[TASK DESCRIPTION]
Output must consist only of the lines of the material below from the one with "Image resolution: width=481" through the one with "Image resolution: width=1436", each reproduced exactly; no pictures belong in it.

[DATA RECORDS]
◆ ◆ ◆ ◆ ◆ ◆ ◆

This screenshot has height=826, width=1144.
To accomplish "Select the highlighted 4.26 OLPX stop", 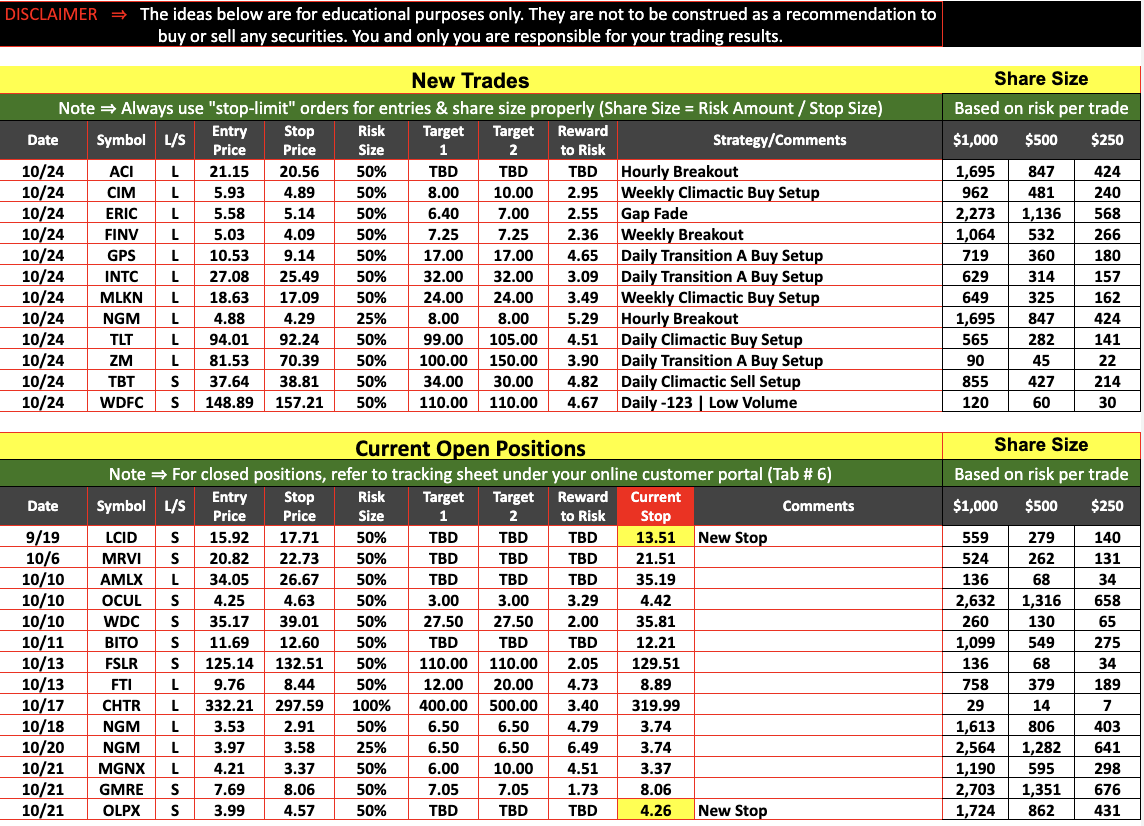I will pyautogui.click(x=655, y=811).
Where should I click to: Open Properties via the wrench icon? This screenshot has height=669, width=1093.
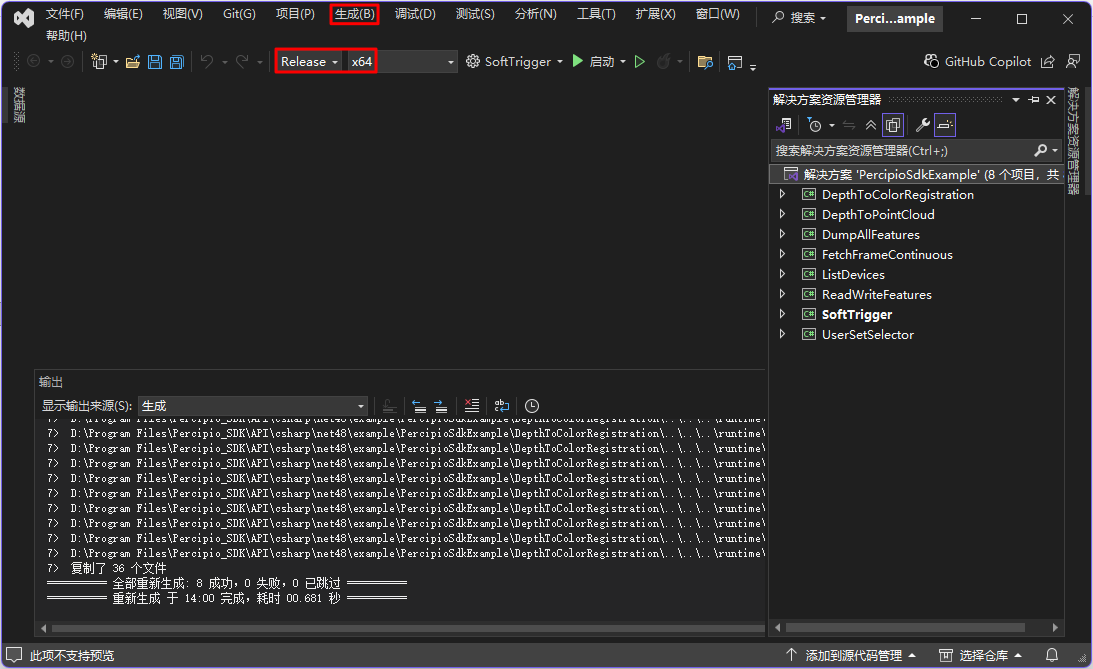[922, 125]
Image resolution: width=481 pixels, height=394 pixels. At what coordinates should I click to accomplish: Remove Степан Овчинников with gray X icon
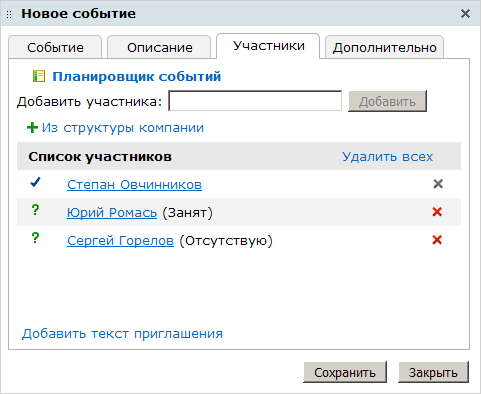pos(438,184)
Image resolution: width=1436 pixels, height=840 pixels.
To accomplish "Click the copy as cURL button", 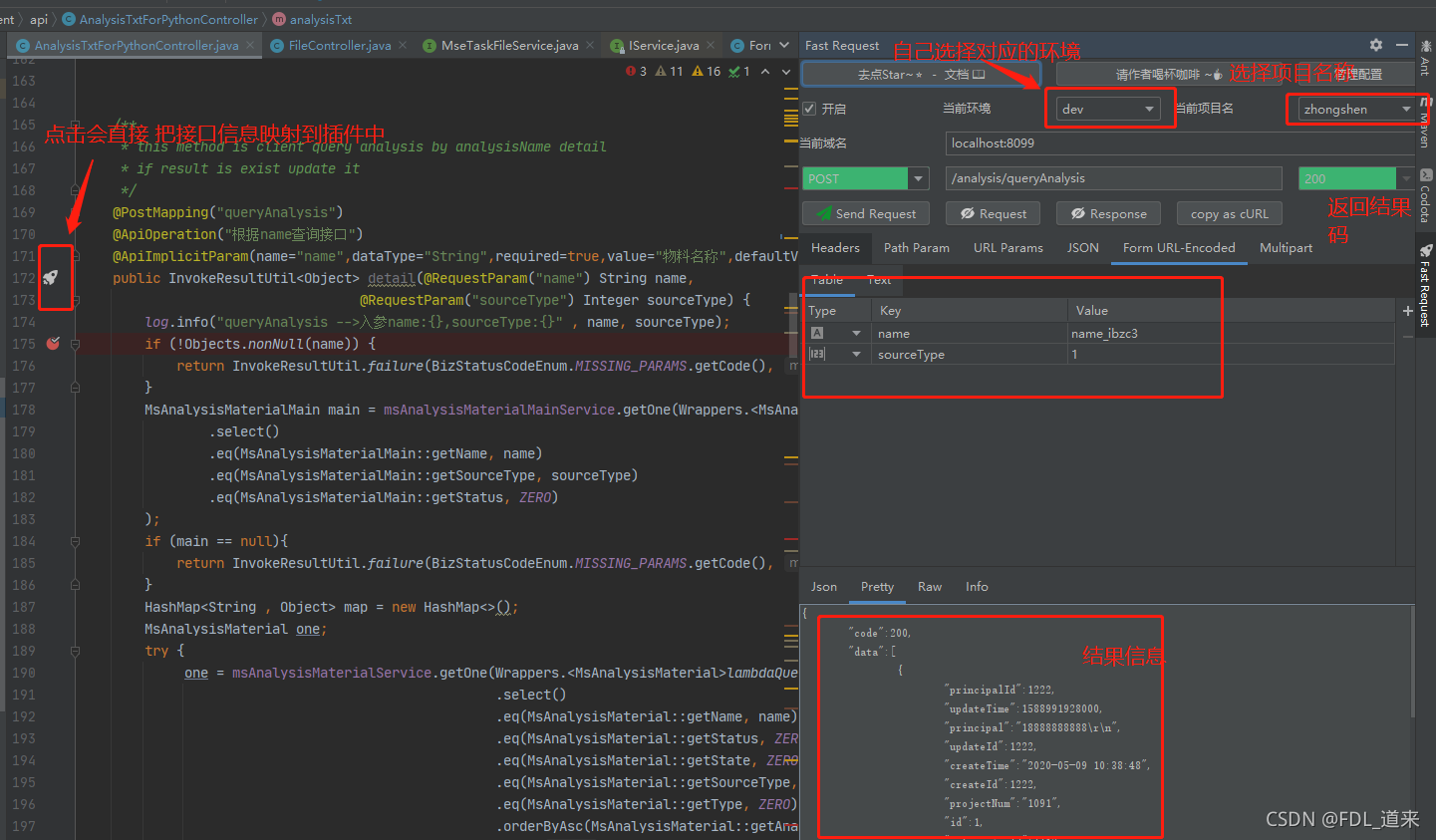I will point(1229,212).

◆ ◆ ◆ ◆ ◆ ◆ ◆

[SOLVED PROBLEM]
Image resolution: width=481 pixels, height=394 pixels. At what coordinates should I click to accomplish: Remove Степан Овчинников with gray X icon
pos(438,184)
Image resolution: width=1436 pixels, height=840 pixels.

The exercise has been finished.